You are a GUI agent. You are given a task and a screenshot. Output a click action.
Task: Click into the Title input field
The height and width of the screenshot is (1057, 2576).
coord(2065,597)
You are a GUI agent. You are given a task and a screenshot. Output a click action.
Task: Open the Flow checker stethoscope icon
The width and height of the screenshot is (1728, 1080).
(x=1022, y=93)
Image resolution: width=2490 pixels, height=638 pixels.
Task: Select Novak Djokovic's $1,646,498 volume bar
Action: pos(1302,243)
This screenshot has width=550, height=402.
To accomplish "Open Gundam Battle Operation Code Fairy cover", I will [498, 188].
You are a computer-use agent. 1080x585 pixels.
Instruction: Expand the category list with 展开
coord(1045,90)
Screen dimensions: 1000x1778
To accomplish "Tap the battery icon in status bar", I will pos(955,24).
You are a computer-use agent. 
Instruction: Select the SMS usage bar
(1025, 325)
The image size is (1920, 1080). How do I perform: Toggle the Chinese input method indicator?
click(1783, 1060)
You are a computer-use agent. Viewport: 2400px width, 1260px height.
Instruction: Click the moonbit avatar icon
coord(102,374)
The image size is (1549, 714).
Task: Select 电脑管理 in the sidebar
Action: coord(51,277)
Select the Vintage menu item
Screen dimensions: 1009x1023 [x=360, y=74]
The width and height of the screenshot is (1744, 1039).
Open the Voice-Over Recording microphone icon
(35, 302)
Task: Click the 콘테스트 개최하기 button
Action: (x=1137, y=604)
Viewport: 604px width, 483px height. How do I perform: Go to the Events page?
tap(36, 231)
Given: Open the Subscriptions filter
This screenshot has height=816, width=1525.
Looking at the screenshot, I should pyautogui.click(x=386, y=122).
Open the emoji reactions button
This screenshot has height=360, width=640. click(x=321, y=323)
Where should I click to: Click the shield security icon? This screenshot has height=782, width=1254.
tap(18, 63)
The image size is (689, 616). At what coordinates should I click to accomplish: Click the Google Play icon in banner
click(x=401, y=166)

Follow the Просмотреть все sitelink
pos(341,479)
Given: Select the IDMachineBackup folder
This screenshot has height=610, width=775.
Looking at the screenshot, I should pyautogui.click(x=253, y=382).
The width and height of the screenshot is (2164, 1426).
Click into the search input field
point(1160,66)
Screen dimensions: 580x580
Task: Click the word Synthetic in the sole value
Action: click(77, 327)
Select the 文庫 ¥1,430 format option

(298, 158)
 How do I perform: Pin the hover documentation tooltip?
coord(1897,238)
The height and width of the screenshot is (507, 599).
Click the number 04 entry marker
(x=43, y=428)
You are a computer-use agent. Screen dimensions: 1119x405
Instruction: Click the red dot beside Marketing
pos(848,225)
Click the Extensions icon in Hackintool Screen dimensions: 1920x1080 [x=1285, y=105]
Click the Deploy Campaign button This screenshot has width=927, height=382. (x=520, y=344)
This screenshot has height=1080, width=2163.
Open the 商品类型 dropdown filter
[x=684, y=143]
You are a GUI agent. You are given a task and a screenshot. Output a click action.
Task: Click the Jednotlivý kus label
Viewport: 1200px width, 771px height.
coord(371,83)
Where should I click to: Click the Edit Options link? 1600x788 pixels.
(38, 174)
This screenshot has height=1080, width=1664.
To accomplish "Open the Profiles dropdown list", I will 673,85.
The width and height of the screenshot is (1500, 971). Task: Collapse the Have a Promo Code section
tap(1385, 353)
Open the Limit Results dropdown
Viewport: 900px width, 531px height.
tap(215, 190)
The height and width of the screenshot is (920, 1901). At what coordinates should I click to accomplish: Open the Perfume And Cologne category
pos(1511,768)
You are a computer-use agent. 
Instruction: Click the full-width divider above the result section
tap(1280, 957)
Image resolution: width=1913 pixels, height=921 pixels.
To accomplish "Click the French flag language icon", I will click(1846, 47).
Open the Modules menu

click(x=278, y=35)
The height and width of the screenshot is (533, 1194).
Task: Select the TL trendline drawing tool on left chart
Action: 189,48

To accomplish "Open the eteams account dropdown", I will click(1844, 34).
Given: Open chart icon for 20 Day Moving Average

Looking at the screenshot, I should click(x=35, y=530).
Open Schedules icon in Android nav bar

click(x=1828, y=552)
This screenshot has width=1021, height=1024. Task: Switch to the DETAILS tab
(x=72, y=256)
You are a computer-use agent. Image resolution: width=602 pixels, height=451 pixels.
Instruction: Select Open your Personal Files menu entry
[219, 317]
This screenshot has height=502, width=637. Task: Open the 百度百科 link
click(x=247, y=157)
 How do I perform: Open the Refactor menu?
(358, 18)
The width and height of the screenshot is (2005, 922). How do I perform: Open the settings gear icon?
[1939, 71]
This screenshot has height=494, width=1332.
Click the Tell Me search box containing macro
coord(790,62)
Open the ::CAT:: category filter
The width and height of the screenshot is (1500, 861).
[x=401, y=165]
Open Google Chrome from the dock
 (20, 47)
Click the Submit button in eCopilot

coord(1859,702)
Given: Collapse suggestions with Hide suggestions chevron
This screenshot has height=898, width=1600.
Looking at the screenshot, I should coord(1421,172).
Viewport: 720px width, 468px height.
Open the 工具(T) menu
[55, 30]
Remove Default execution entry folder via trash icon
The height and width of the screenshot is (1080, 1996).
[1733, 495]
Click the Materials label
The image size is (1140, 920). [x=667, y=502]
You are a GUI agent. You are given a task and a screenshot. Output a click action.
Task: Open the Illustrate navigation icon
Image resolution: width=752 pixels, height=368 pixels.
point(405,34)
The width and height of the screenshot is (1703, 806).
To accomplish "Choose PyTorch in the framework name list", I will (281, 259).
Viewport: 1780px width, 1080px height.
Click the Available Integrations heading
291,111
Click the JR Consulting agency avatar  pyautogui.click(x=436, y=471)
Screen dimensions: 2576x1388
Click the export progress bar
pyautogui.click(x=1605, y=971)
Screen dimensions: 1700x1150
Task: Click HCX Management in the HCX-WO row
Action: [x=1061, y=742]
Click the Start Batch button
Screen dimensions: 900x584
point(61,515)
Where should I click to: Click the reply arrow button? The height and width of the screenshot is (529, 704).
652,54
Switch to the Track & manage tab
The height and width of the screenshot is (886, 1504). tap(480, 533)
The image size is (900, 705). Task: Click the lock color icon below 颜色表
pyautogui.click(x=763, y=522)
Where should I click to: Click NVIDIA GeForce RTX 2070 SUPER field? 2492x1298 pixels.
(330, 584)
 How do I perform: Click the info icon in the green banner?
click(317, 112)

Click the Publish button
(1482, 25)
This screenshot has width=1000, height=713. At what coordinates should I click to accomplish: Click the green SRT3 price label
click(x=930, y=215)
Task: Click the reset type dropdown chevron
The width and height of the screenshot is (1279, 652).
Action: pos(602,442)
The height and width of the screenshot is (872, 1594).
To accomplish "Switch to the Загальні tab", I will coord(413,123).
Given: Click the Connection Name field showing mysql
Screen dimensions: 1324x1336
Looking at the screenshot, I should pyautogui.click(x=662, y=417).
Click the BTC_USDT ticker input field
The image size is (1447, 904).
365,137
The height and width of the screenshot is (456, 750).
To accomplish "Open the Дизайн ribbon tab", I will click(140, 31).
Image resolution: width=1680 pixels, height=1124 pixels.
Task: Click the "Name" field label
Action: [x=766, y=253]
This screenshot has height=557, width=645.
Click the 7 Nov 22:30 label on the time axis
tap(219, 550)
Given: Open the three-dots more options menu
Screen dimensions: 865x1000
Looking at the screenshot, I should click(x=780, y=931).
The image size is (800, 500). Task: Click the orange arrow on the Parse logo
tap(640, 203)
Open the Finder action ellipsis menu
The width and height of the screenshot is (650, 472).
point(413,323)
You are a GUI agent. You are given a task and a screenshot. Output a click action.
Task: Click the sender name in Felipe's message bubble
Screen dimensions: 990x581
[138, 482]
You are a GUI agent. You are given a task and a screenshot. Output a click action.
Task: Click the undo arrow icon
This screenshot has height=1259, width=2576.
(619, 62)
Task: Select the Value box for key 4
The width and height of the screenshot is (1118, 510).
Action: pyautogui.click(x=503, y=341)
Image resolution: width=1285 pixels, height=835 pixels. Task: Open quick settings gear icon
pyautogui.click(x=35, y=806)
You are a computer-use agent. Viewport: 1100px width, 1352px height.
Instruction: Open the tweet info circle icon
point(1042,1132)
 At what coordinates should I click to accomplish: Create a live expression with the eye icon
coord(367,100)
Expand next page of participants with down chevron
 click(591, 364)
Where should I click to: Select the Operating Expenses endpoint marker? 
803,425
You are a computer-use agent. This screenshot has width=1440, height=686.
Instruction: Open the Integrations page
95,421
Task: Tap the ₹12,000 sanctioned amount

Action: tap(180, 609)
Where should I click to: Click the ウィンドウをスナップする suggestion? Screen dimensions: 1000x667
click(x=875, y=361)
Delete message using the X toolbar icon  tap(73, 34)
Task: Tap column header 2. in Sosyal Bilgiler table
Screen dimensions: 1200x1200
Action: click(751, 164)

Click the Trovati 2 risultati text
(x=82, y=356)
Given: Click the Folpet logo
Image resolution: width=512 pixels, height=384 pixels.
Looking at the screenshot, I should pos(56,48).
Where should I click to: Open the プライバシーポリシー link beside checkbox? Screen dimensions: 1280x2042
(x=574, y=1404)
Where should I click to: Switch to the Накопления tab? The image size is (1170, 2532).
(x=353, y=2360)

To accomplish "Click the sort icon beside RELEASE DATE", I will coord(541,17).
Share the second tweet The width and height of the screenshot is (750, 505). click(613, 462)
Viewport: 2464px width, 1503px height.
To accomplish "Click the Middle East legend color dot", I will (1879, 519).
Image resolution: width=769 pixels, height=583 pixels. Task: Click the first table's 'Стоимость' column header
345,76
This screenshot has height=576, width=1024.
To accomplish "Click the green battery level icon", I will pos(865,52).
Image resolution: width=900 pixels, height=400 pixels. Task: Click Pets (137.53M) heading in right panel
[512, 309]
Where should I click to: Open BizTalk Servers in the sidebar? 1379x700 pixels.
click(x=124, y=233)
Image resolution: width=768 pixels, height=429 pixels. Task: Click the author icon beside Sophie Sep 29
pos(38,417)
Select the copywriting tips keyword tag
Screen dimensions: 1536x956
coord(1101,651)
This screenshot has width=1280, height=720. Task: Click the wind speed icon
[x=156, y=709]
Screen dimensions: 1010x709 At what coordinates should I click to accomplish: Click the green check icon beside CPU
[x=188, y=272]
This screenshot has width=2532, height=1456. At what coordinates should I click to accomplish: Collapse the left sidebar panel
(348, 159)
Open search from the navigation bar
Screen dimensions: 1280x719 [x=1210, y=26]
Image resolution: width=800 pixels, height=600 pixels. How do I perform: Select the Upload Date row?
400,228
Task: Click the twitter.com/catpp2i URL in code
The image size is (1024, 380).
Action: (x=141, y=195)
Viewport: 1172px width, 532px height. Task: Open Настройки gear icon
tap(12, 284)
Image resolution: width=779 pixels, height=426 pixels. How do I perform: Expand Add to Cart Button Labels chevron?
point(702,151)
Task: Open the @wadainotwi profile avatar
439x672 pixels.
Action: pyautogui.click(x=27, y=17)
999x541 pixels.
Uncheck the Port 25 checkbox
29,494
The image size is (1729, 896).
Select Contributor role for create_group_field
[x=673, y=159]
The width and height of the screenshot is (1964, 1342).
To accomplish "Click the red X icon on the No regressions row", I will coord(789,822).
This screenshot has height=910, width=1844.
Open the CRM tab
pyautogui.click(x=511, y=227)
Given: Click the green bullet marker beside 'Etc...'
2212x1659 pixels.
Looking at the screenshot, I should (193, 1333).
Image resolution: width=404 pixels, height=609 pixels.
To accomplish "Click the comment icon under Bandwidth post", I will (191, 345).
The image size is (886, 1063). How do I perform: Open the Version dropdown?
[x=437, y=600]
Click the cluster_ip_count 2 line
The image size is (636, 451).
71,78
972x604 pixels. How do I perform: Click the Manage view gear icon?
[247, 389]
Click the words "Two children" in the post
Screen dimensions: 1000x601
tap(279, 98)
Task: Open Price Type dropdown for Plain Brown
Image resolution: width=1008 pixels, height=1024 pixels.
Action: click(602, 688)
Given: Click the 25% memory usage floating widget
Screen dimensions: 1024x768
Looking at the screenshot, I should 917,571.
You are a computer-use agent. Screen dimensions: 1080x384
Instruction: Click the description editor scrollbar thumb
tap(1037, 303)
--------------------------------
Reproduce the records above word for word, starting at the line that contains "Where should I click to: Click the Edit" and ending at the line that contains "Looking at the screenshot, I should coord(1421,172).".

**Solution to this task:**
Where should I click to: Click the Edit Options link? 1600x788 pixels.
(38, 174)
This screenshot has height=1080, width=1664.
To accomplish "Open the Profiles dropdown list", I will 673,85.
The width and height of the screenshot is (1500, 971). Task: Collapse the Have a Promo Code section
tap(1385, 353)
Open the Limit Results dropdown
Viewport: 900px width, 531px height.
tap(215, 190)
The height and width of the screenshot is (920, 1901). At what coordinates should I click to accomplish: Open the Perfume And Cologne category
pos(1511,768)
You are a computer-use agent. 
Instruction: Click the full-width divider above the result section
tap(1280, 957)
Image resolution: width=1913 pixels, height=921 pixels.
To accomplish "Click the French flag language icon", I will click(1846, 47).
Open the Modules menu

click(x=278, y=35)
The height and width of the screenshot is (533, 1194).
Task: Select the TL trendline drawing tool on left chart
Action: 189,48

To accomplish "Open the eteams account dropdown", I will click(1844, 34).
Given: Open chart icon for 20 Day Moving Average

Looking at the screenshot, I should click(x=35, y=530).
Open Schedules icon in Android nav bar

click(x=1828, y=552)
This screenshot has width=1021, height=1024. Task: Switch to the DETAILS tab
(x=72, y=256)
You are a computer-use agent. Image resolution: width=602 pixels, height=451 pixels.
Instruction: Select Open your Personal Files menu entry
[219, 317]
This screenshot has height=502, width=637. Task: Open the 百度百科 link
click(x=247, y=157)
 How do I perform: Open the Refactor menu?
(358, 18)
The width and height of the screenshot is (2005, 922). How do I perform: Open the settings gear icon?
[1939, 71]
This screenshot has height=494, width=1332.
Click the Tell Me search box containing macro
coord(790,62)
Open the ::CAT:: category filter
The width and height of the screenshot is (1500, 861).
[x=401, y=165]
Open Google Chrome from the dock
 (20, 47)
Click the Submit button in eCopilot

coord(1859,702)
Given: Collapse suggestions with Hide suggestions chevron
This screenshot has height=898, width=1600.
Looking at the screenshot, I should coord(1421,172).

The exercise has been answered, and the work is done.